The Greater Philadelphia Tourism Marketing Corporation (tel. 800/537-7676; www.gophila.com) put together something it calls "SoundAboutPhilly" to give visitors an insider's look at the city of brotherly love (www.gophila.com/soundabout). The free podcasts cover the likes of the South Philly landmark Melrose Diner through background and interviews with the owner, for example. There are tours in a number of categories, such as vintage shopping, history, or "Philadelphia Flavorhood" which has colorful, tasty looks at food-related attractions in various neighborhoods, from Chinatown to Reading Terminal Market to South Phillly's Italian Market. The website even has an inset of Google maps, so you can see exactly where you are. The site also invites users to create their own tours, so you have "A Foodie's Tour," "Literary Philly," and "Haunted/Eerie Philly" and so forth, put together by residents.
Stroll San Francisco (tel. 415/665-8911; www.strollsanfrancisco.com) takes a different approach to the audio tour -- it's more of a production, with a mix of hired actors and city residents to take you around the city in 33 different "story-tours." With topics ranging from Chinatown to North Beach to Haight-Ashbury, the Presidio and the rise of gay San Francisco, the podcasts offer a vivid look at the city, rendered in a spirit that feels like a mix of an old-time scripted radio variety program -- no surprise, given that founder and chief storyteller Sam Pond is both a former Shakespearean actor and a radio writer. You can download free samples of the podcasts or purchase neighborhood or theme specific podcasts from $4.99 for the "Golden Gateway Package" to $14.99 for all 33 San Francisco podcasts.

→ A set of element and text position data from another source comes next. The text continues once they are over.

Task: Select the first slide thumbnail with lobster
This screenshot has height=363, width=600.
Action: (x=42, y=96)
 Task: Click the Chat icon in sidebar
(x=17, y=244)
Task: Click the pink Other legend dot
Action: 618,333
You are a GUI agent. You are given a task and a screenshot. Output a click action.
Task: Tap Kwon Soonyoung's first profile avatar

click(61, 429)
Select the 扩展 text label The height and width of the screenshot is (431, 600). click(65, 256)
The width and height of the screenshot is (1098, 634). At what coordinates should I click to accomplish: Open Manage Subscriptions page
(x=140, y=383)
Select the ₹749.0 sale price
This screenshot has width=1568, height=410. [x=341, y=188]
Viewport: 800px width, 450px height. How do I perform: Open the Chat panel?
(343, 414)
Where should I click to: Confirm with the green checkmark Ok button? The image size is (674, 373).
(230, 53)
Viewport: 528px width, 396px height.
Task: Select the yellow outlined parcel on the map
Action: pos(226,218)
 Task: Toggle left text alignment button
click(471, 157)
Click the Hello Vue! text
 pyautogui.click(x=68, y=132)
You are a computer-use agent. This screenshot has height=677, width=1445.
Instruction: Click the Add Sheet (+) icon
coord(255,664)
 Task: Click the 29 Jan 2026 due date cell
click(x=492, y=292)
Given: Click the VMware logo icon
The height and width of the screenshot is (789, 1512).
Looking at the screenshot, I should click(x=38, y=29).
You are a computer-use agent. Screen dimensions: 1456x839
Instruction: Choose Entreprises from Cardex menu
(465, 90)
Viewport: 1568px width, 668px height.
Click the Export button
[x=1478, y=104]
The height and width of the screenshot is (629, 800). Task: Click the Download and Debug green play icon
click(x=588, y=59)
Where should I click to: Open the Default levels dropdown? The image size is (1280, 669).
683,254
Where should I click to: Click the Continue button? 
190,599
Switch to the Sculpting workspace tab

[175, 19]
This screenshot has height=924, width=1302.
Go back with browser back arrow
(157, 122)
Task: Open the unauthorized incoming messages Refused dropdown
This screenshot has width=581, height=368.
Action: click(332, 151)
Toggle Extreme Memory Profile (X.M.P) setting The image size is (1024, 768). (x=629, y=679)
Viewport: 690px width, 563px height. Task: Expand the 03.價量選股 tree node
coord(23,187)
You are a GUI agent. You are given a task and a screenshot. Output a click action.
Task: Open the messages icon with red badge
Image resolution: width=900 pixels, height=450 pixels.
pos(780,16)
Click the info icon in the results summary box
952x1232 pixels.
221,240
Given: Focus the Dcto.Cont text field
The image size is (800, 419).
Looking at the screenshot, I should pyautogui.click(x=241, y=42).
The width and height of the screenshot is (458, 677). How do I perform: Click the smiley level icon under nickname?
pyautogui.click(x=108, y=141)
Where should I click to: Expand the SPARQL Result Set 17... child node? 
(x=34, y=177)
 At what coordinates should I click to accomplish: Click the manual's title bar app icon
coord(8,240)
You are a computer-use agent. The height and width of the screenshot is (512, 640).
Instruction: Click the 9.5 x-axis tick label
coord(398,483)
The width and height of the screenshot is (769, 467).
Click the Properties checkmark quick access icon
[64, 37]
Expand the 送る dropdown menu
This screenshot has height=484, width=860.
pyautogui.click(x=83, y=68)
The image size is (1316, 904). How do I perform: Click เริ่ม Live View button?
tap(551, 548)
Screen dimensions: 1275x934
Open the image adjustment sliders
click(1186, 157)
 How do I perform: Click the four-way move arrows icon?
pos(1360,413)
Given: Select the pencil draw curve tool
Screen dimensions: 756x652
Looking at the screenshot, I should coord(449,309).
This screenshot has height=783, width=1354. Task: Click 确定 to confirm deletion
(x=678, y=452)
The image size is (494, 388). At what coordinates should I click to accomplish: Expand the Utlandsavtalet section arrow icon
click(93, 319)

If you are looking for the highlights and tour of sites and neighborhoods that you must absolutely see, investigate AudioSteps (tel. 415/346-2604; www.audiosteps.com). Formerly known as AudioTreks, the company's podcasts (all of them $12) aim to guide you to the most popular places in a handful of cities, including New Orleans; Philadelphia; Sacramento; San Francisc; Washington, D.C.; and Bath, Bristol and London in the United Kingdom. You get a route diagram that you can print out to take along with you as you walk. In San Francisco, you can download tours of the Marina, North Beach and Chinatown or The Castro and Dolores Heights.